FRANCISCO DE MIRANDA fue el más brillante de los precursores. Empezó a madurar la idea de la unidad continental hacia la década de 1780-90, en el lapso que media entre la Independencia de Estados Unidos y la Revolución Francesa. En 1789 exponía en Inglaterra su primer esbozo de integración latinoamericana.
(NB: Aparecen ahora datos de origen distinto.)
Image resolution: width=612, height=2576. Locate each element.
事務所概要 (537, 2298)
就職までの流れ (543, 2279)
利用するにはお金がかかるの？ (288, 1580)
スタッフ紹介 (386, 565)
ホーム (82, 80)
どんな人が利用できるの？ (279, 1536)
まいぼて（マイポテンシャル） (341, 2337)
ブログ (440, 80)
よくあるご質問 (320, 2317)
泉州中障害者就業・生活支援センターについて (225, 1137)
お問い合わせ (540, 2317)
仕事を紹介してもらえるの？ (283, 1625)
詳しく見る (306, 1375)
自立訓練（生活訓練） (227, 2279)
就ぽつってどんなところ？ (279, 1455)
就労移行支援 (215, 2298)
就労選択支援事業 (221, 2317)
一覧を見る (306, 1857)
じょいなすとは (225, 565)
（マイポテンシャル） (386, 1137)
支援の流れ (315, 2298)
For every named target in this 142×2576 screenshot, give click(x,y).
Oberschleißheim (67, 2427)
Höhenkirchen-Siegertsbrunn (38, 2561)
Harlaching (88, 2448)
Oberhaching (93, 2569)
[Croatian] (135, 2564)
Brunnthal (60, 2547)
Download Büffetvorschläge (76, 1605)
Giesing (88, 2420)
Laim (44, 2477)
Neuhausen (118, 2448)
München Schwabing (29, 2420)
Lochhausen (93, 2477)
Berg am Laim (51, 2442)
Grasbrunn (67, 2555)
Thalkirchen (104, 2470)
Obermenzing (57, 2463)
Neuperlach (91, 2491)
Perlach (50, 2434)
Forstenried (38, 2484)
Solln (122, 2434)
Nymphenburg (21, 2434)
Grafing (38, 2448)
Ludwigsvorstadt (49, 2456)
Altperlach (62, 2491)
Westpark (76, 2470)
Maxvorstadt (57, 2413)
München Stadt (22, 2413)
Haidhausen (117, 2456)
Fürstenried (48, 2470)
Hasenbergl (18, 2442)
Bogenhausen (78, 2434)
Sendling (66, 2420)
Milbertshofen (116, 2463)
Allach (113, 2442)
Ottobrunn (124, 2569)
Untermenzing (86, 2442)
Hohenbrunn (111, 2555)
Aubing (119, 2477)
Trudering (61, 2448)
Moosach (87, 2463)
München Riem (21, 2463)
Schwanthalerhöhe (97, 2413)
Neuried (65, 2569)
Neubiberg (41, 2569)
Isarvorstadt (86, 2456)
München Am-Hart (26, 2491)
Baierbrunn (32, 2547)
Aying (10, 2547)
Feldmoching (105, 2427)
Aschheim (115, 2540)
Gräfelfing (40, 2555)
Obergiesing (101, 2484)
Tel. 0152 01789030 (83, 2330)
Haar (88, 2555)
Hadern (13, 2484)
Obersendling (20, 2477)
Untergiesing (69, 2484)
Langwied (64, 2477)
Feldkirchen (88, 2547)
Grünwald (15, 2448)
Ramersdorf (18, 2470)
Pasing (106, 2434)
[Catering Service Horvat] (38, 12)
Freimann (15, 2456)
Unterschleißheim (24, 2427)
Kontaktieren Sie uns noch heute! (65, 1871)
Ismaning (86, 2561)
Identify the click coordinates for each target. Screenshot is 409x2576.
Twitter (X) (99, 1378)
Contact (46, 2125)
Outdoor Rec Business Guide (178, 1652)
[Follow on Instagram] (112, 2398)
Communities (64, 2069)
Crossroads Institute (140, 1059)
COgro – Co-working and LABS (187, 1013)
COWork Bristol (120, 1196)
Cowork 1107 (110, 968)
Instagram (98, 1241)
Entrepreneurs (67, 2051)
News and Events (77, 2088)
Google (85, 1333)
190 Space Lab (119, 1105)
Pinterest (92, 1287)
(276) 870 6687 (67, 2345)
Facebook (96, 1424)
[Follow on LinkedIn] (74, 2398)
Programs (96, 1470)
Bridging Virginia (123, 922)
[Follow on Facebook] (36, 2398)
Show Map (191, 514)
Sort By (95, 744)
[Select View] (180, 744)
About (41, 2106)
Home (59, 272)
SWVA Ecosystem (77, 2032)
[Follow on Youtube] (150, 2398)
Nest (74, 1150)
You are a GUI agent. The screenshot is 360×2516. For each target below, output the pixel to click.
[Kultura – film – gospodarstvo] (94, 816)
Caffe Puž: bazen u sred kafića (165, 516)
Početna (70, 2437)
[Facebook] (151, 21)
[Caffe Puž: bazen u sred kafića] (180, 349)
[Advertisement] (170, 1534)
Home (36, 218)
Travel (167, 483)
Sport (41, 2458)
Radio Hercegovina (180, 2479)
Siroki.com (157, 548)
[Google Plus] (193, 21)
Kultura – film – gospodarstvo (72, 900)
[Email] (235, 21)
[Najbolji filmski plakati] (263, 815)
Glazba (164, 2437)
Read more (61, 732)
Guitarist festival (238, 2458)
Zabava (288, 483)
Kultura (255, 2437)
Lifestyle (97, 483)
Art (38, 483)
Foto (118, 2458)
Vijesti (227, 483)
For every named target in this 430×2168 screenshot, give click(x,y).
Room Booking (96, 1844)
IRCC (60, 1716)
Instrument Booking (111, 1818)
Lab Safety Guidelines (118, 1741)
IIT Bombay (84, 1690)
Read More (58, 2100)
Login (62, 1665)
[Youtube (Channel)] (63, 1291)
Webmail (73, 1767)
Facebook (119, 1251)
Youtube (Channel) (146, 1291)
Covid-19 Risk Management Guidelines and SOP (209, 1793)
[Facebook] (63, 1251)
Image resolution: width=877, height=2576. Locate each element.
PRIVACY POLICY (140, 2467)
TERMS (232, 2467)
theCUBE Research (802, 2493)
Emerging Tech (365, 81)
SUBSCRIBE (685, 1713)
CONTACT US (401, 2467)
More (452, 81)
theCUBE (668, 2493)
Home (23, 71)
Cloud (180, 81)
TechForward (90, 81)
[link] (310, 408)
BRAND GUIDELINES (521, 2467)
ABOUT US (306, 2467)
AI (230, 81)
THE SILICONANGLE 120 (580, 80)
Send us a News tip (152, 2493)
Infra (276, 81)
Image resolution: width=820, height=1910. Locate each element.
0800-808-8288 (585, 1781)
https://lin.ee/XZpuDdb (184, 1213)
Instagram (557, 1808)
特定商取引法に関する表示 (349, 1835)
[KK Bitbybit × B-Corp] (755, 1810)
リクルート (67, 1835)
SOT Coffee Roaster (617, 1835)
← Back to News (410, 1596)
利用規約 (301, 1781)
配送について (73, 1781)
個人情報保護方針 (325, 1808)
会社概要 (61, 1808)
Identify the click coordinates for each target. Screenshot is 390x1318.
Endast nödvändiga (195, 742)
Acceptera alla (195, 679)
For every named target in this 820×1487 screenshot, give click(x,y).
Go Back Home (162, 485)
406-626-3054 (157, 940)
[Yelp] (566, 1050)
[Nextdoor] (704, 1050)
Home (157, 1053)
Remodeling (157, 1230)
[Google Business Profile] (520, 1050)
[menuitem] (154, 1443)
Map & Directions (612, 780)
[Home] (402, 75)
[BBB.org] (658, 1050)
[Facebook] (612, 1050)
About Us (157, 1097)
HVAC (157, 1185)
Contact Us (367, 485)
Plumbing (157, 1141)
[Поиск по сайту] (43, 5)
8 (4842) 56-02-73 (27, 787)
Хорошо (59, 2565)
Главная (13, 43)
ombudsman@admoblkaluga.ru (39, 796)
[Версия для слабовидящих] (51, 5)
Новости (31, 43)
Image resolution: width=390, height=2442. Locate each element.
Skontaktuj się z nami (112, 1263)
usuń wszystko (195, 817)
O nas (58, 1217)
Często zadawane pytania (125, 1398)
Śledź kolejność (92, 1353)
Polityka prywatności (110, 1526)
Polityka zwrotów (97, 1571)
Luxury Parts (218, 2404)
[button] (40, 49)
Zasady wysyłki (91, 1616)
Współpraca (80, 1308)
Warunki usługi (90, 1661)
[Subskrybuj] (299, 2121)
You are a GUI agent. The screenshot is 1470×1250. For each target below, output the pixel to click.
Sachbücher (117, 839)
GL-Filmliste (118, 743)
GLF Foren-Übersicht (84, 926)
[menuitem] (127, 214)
Luego se preocupó de implementar el plan, agrupando a numerosos criollos en la Logia "Gran Reunión Americana" (La Logia Lautaro), donde se discutía la estrategia y la táctica para terminar con el dominio colonial español. Se reunió con los jesuitas más progresistas expulsados de América y publicó un periódico en Londres con el sugestivo nombre de "El Colombiano", que para Miranda significaba "Colombeia", la tierra conocida por Colón.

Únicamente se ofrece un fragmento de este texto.